### Task
Rewrite the lines from the one containing "Select the Edge Remote Network tab" through the last line, inclusive, with "tab" changed to "pane" and nothing else altered. Omit the pictures.

### Excerpted data
* * *

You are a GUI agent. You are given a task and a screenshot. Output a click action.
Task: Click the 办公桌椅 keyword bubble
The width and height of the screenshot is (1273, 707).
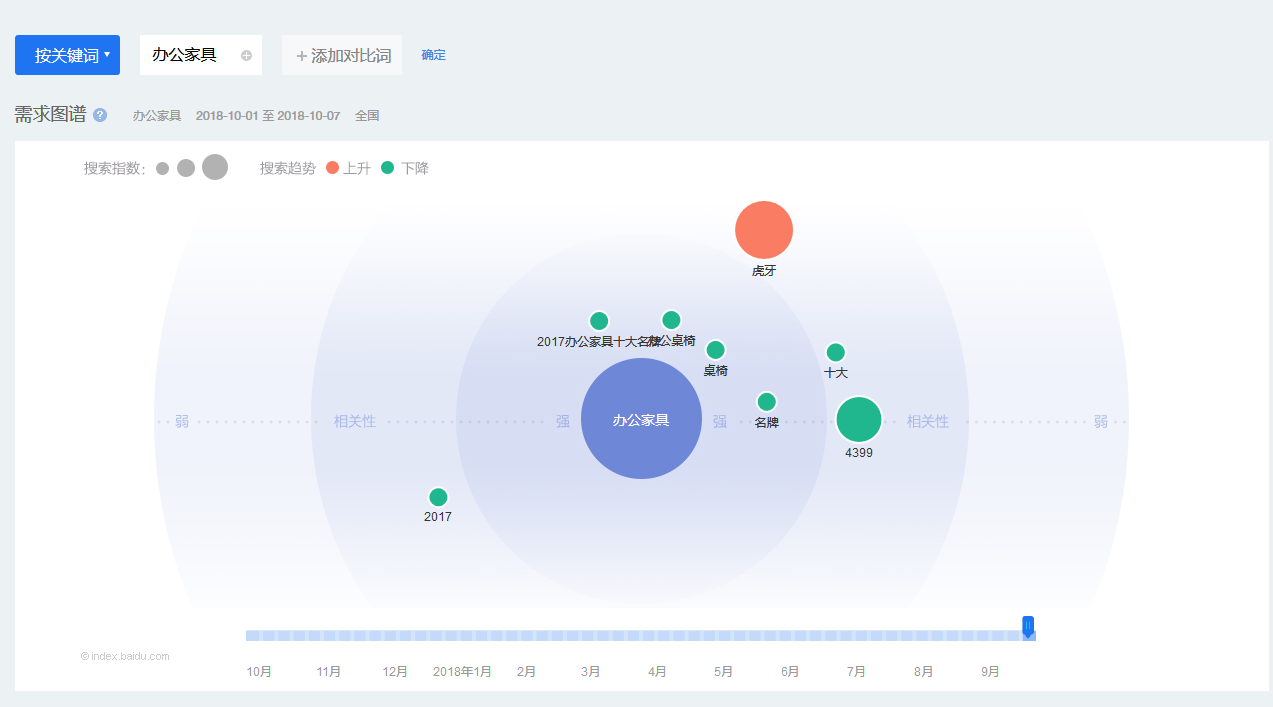tap(671, 320)
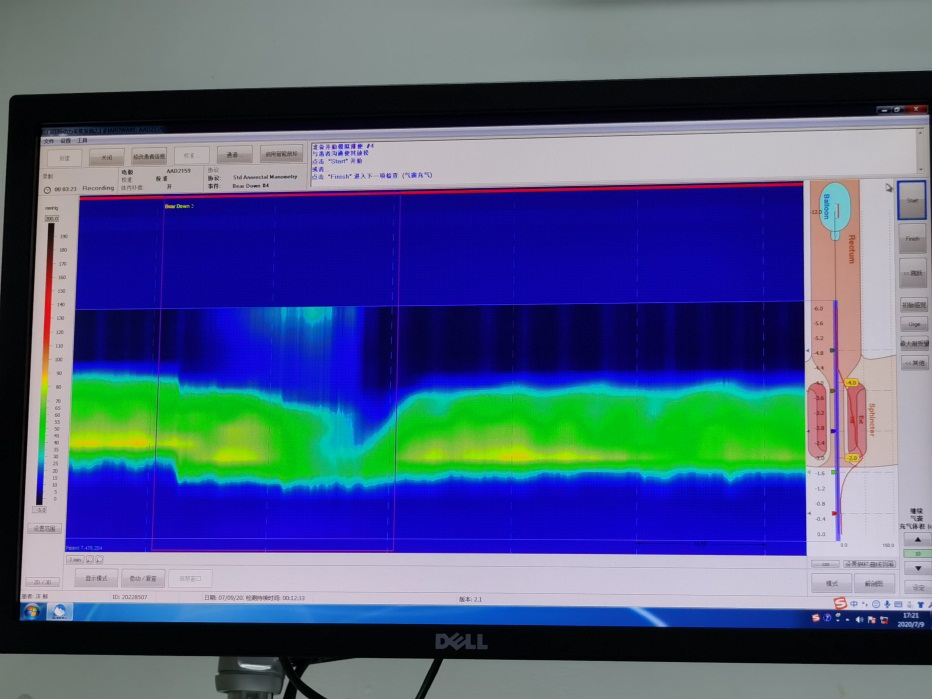Click the clock icon beside recording time
This screenshot has width=932, height=699.
coord(46,189)
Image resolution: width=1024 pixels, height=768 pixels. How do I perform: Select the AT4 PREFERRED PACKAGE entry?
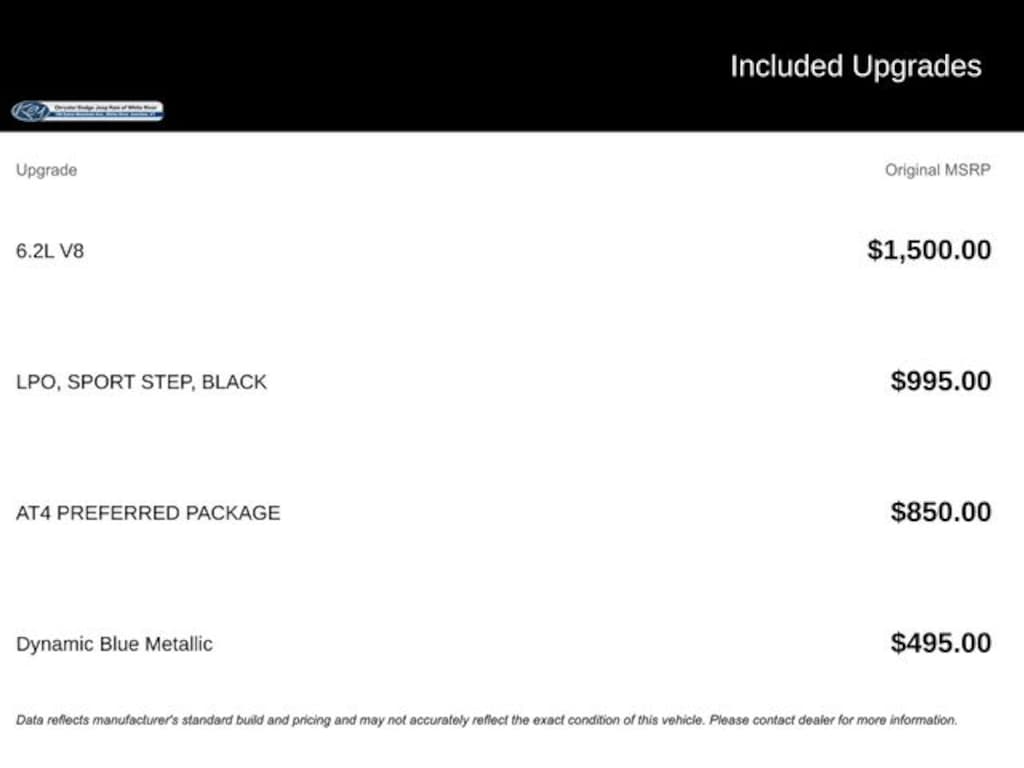coord(148,513)
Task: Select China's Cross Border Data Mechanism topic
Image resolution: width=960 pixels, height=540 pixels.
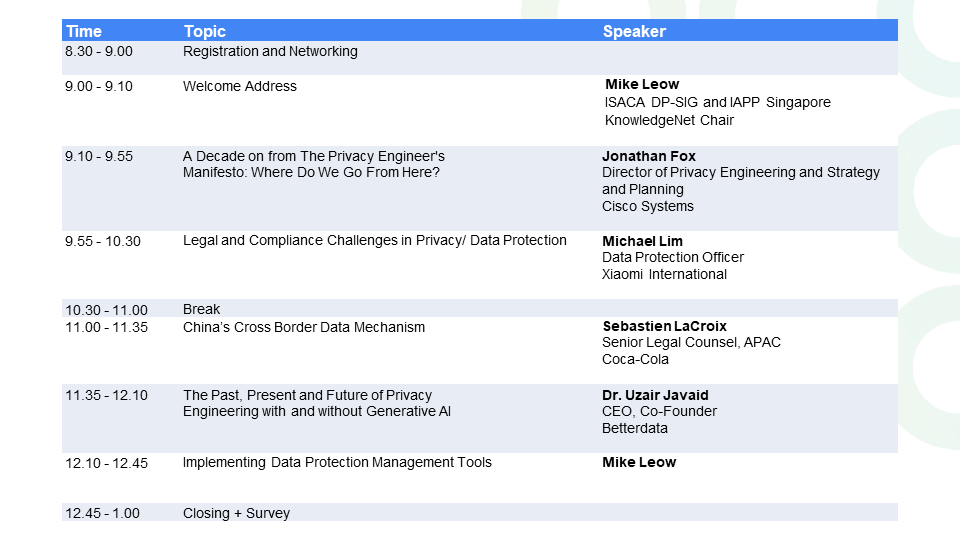Action: [304, 328]
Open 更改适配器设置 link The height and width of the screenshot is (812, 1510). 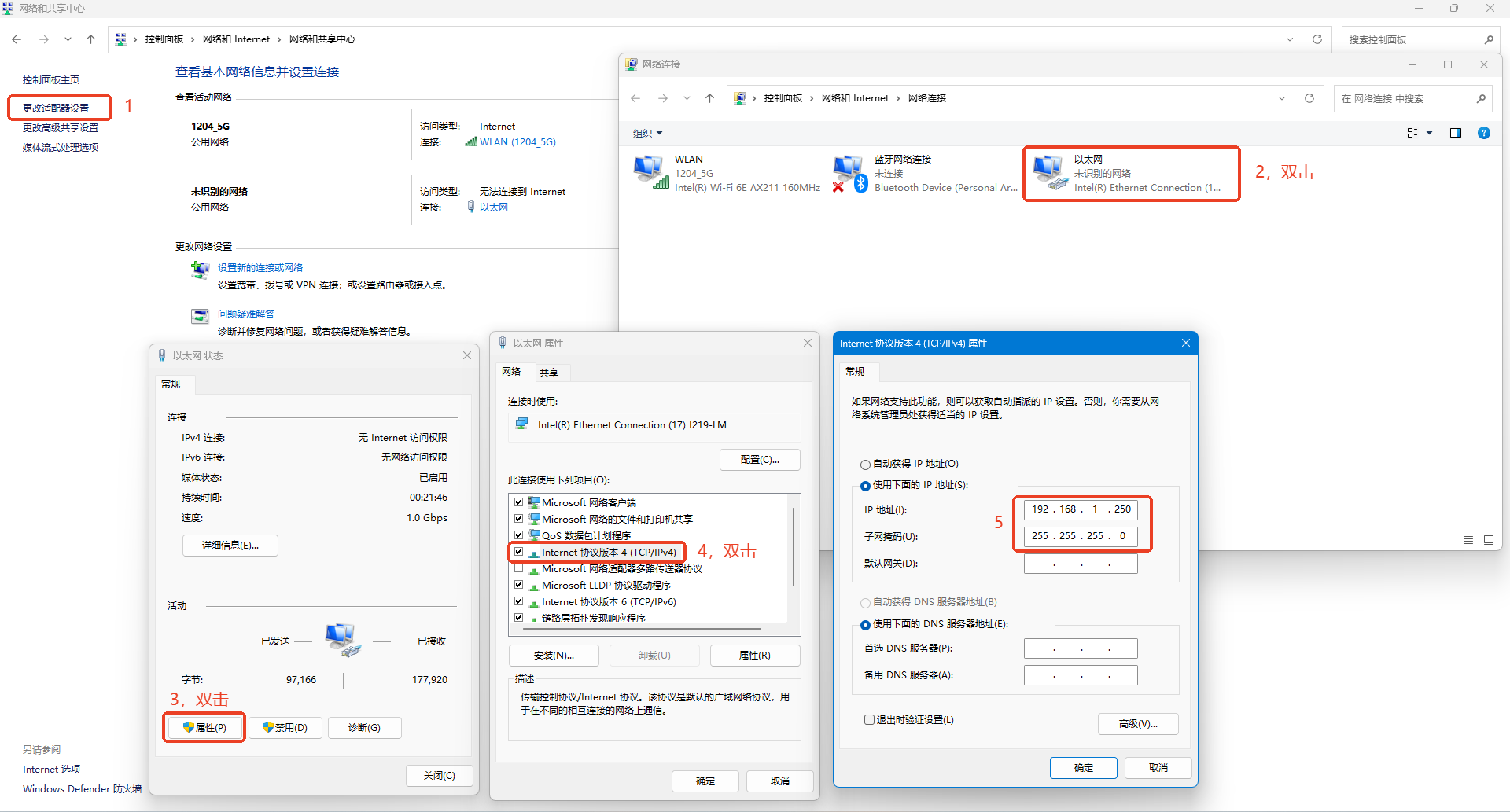56,108
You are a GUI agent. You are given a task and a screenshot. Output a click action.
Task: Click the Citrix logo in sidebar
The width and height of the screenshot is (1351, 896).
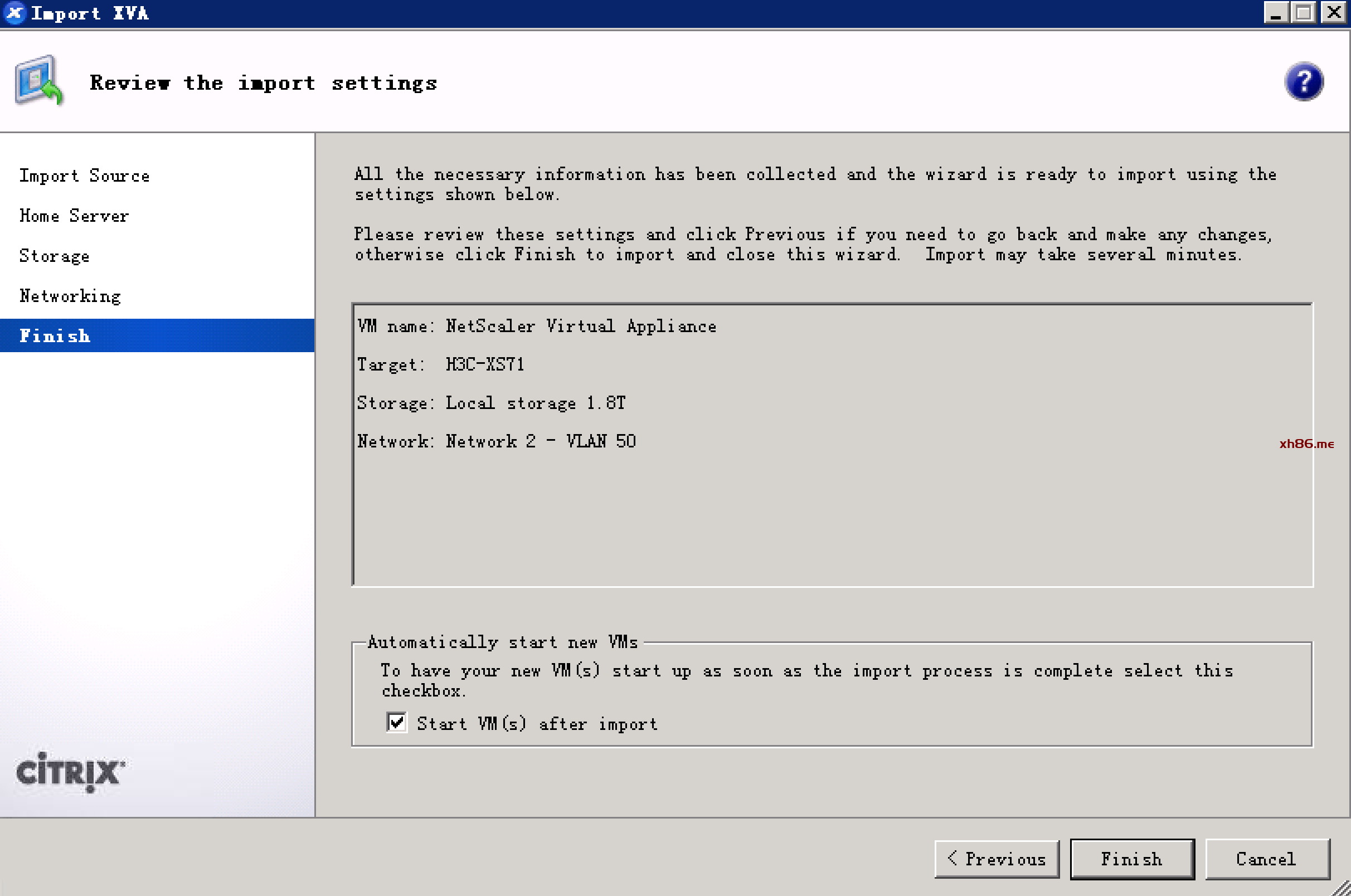pos(70,772)
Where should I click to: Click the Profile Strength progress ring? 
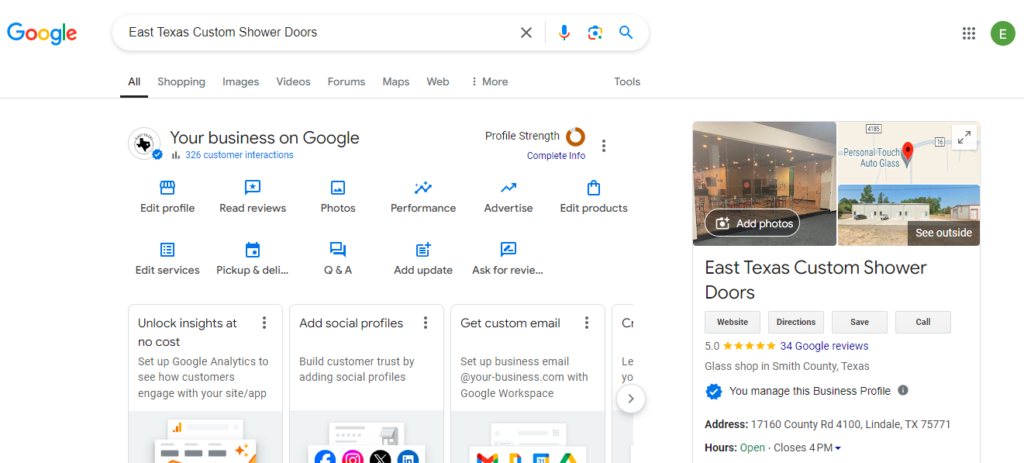pos(575,136)
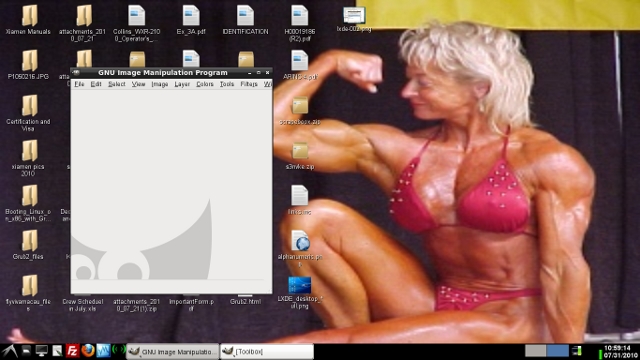Click the monitor icon in the taskbar
The image size is (640, 360).
point(41,351)
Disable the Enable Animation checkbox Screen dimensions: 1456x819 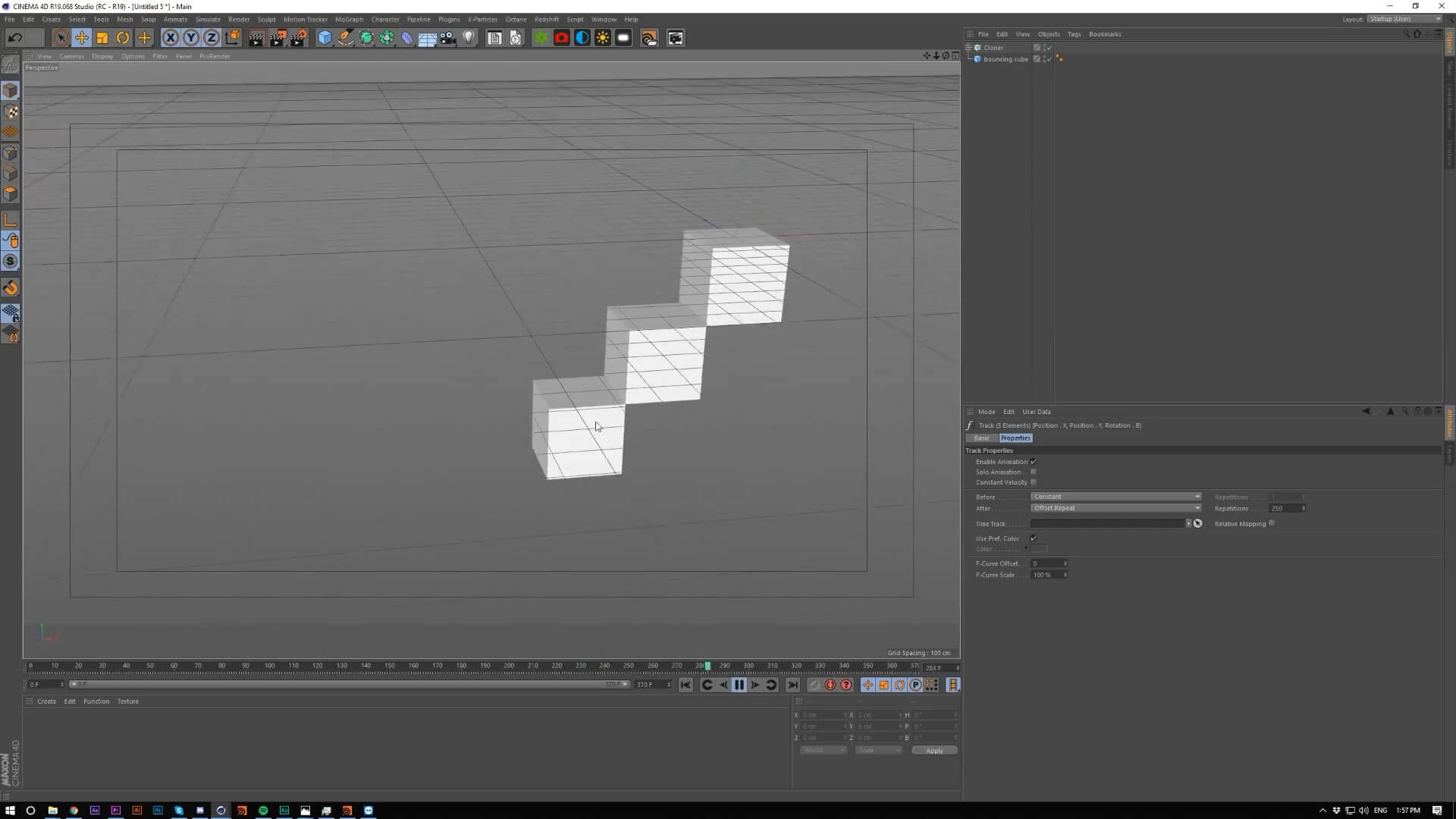coord(1034,461)
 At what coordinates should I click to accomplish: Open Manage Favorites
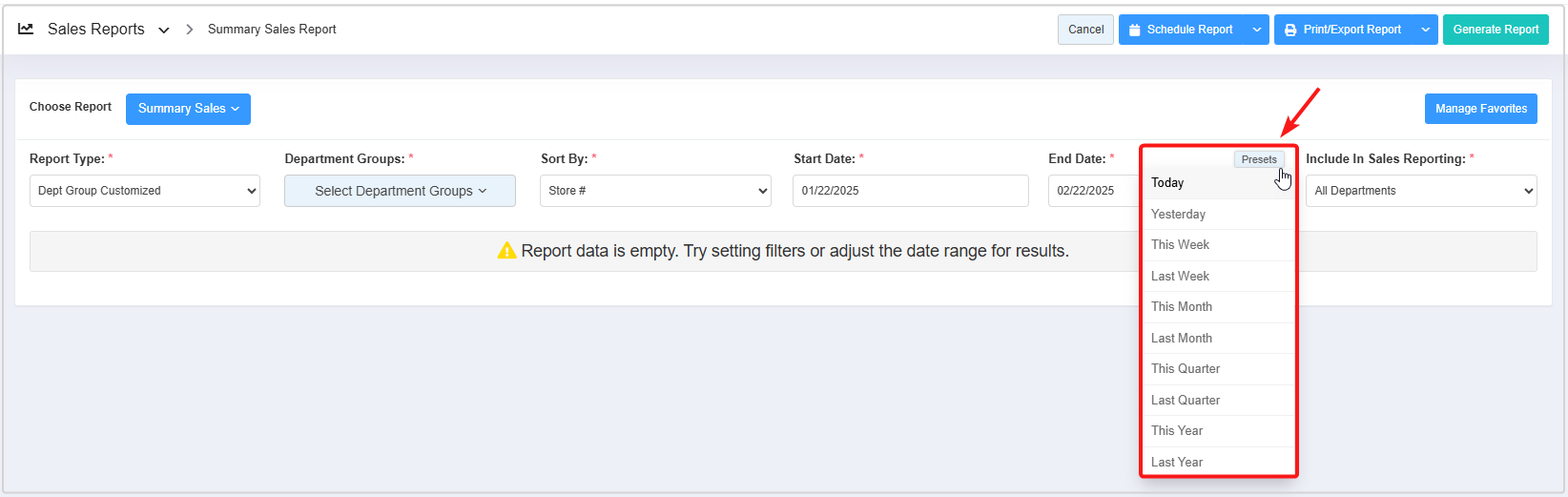1480,109
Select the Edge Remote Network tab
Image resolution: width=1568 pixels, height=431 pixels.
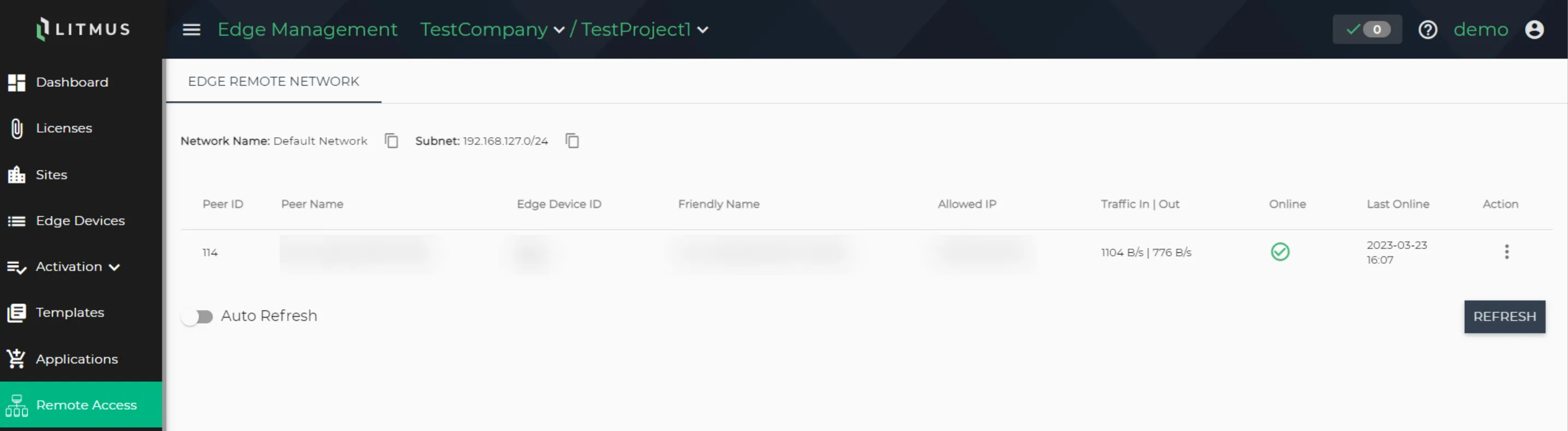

* * *

### Exercise solution
Select the Edge Remote Network pane
Image resolution: width=1568 pixels, height=431 pixels.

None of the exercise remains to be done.